Instance Specific DataTypes.

ALL DATATYPES HAVE THIS FORMAT ({length: number, props: {[string]: any}, attr: {[string]: any}})
-- <FRAME>: A simple frame data. This frame data may not have every "tracked" property or attribute in the props and attr tables, and as such a programmer should ensure not to access a nil value.
-- <FULL_FRAME>: Same data format as above, but ensures the props and attr tables have every tracked property and attribute stored in them, as such its safer to assume a specific value is in the table, as long as the property or attribute where tracked.
-- <INTERP_FRAME>: Same data format as both above.
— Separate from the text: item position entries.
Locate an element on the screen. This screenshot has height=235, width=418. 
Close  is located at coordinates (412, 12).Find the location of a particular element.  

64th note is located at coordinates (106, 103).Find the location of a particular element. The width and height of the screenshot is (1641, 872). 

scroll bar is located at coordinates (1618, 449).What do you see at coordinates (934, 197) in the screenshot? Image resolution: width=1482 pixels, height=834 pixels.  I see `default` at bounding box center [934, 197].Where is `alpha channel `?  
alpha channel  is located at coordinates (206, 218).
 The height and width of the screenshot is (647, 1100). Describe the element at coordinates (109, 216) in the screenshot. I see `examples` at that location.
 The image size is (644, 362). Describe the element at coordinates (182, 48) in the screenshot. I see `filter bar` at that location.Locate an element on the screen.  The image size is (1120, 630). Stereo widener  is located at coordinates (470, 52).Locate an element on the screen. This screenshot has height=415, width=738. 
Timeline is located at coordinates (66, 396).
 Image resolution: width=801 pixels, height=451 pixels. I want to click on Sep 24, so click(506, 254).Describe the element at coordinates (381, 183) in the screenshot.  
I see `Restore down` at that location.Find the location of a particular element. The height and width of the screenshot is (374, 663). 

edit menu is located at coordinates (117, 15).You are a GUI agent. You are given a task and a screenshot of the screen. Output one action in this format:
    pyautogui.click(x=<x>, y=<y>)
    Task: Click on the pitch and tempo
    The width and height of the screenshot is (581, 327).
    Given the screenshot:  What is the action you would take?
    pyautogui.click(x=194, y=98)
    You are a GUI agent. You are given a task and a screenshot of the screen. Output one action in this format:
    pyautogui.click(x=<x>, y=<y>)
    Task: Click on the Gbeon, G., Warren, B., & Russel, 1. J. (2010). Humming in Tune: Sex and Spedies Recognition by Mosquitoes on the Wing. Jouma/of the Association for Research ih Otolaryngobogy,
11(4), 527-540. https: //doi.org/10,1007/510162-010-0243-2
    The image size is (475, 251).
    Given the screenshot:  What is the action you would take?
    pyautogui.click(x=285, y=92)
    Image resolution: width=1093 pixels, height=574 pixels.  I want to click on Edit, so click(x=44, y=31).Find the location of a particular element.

Similar to a <FULL_FRAME>, where its safe to assume a tracked property or attribute are in the props and attr tables, but will also interpolate the values between this and the next frame.

Module-wide Methods

-- Deletes the frames after the passed timestamp in seconds, useful to delete frames for "flawless" recording after playback, or to wipe all data (passed timestamp is 0).
new_recorder:GetFullFrame(number): <FULL_UPDATE_FRAME>
-- Returns a <FULL_UPDATE_FRAME> at the passed timestamp in seconds. Read below on what a <FULL_UPDATE_FRAME> is.
new_recorder:InterpolateFrame(number): <INTERP_UPDATE_FRAME>
-- Returns a <INTERP_UPDATE_FRAME> at the passed timestamp in seconds. Read below on what a <INTERP_UPDATE_FRAME> is.
new_recorder:GetFrame(number): <UPDATE_FRAME>
-- Returns a <UPDATE_FRAME> at the passed timestamp in seconds. Read below on what a <UPDATE_FRAME> is.
new_recorder:GetRecordedLength(): number
-- Returns the number of seconds recorded. It does this by checking for any tracked instance and getting the recorded length of that. Returns 0 if there is no recorded data.

new_recorder:Update(number): (<UPDATE_FRAME>|<FULL_UPDATE_FRAME>|<INTERP_UPDATE_FRAME>)?
-- Updates the recorder. If the recorder is playing, itll return an update frame for use in whatever you need. The update frame type is based on the "mode" passed to .new, and the :SetFrameMode methods. Default's to <INTERP_UPDATE_FRAME>.

Module-wide DataTypes.

ALL DATATYPES BELOW HAVE THE SAME FORMAT. ({[Instance]: {frame = (<FRAME> or <FULL_FRAME> or <INTERP_FRAME>), props = {[string]: boolean}, attr = {[string]: boolean}}})
<UPDATE_FRAME>: Simple update frame. This essentially uses <FRAME> datatype for the data.
<FULL_UPDATE_FRAME>: Same as above, but uses a <FULL_FRAME> datatype for data, and ensures all data is safe to modify in the return (so even the instance tracked props and attr tables)
<INTERP_UPDATE_FRAME>: Same as above, but uses a <INTERP_FRAME> datatype for data, and ensures all data is safe to modify in the return (so even the instance tracked props and attr tables)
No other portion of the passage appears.